**EXCERPT TO READ:**
********

In another embodiment, translation program 50 uses regular expressions to identify the corresponding resource bundle string(s). Translation program 50 converts the resource bundle strings into regular expressions by replacing substitution parameters with a symbol representing a sequence of characters. For example, the resource bundle string “{0} esiste gia. Sostituirlo?” is converted into the regular expression “.* esiste gia. Sostituirlo?” where “.*” represents “{0}”. In one embodiment, translation program 50 selects the resource bundle string(s) that most closely resembles the received text.

In determination step 230, translation program 50 determines if at least one potential match was found. In one embodiment, translation program 50 determines if at least one potential match was found by analyzing the comparison of the received text to the potential corresponding resource bundle string(s). For example, if translation program 50 finds there is little variation between the sequence of characters of the received text and the sequence of characters of the potential corresponding string(s), within a pre-determined range, translation program 50 determines that a potential match was found.

********

**PROVIDED MATERIAL:**
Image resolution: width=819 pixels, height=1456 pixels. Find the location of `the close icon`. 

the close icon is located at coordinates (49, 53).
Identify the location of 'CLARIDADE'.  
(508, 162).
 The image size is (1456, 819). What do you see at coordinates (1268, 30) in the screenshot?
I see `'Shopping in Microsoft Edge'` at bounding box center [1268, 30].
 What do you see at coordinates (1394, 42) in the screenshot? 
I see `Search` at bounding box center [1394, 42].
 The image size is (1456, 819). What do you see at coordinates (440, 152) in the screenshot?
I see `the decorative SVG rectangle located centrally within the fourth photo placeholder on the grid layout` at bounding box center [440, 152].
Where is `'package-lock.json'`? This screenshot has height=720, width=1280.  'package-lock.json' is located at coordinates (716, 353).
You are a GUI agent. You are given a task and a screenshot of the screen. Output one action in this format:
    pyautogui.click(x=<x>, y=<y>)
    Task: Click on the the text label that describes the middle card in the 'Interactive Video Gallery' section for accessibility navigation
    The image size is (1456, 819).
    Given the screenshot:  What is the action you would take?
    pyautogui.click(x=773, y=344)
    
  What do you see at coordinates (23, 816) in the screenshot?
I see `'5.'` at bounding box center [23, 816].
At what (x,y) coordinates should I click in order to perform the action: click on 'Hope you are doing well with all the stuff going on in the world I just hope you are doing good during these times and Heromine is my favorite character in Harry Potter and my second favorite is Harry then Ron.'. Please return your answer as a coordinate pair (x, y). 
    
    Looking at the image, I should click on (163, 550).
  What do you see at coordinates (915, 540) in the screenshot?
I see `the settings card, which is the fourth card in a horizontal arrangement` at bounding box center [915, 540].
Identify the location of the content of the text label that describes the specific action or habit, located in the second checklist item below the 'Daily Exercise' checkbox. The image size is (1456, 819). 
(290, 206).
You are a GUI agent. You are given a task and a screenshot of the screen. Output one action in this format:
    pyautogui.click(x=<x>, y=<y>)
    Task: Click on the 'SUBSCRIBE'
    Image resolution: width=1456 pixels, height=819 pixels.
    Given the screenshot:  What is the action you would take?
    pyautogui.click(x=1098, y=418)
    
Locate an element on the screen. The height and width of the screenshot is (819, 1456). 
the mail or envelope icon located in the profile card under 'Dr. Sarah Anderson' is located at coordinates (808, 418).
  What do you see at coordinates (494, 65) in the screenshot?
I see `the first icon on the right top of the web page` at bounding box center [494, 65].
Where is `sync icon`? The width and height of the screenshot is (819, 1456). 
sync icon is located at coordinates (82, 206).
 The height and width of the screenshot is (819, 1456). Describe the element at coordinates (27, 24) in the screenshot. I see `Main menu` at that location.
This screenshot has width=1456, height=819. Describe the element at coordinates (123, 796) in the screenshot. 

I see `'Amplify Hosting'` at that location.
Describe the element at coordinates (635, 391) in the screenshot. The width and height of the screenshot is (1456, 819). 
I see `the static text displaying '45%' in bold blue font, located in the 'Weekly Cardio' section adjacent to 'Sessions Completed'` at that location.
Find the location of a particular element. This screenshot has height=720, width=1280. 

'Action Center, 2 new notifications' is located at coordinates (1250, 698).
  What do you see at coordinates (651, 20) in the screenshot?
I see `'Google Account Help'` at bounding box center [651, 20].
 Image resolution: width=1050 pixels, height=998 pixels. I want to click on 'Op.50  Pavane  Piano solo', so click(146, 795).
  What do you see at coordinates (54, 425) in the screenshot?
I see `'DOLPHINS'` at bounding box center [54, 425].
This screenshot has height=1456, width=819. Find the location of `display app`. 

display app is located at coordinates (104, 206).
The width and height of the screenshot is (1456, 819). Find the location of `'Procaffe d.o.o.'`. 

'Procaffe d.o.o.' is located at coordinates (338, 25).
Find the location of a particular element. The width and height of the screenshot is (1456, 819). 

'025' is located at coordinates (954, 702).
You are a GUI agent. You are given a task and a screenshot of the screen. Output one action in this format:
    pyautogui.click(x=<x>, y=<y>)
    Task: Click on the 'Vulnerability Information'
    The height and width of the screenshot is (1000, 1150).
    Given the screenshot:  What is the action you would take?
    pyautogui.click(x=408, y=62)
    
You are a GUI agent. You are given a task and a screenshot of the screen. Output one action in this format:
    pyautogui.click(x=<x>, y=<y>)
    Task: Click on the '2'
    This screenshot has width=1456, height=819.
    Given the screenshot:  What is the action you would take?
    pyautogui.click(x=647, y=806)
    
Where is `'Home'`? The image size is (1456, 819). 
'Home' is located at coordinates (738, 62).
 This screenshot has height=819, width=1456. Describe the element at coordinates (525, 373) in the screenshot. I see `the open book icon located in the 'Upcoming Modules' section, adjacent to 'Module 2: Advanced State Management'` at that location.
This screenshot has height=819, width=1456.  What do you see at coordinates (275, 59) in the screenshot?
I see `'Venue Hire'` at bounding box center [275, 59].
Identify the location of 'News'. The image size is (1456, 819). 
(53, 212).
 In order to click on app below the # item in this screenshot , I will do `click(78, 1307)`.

********

**WRITTEN TASKS:**
a) Answer these questions from the resource bundle passage:
(i) In the example conversion, what does ".*" represent?
(ii) What do substitution parameters get replaced with when resource bundle strings are turned into regular expressions?
(iii) What does translation program 50 determine in determination step 230?
b) Quote the resource bundle passage from "In determination step" to "a potential match was found.".
The items have no connection to the resource bundle passage.

**RESULTS BY TASK:**
a)
(i) "{0}"
(ii) A symbol representing a sequence of characters
(iii) Whether at least one potential match was found

b)
In determination step 230, translation program 50 determines if at least one potential match was found. In one embodiment, translation program 50 determines if at least one potential match was found by analyzing the comparison of the received text to the potential corresponding resource bundle string(s). For example, if translation program 50 finds there is little variation between the sequence of characters of the received text and the sequence of characters of the potential corresponding string(s), within a pre-determined range, translation program 50 determines that a potential match was found.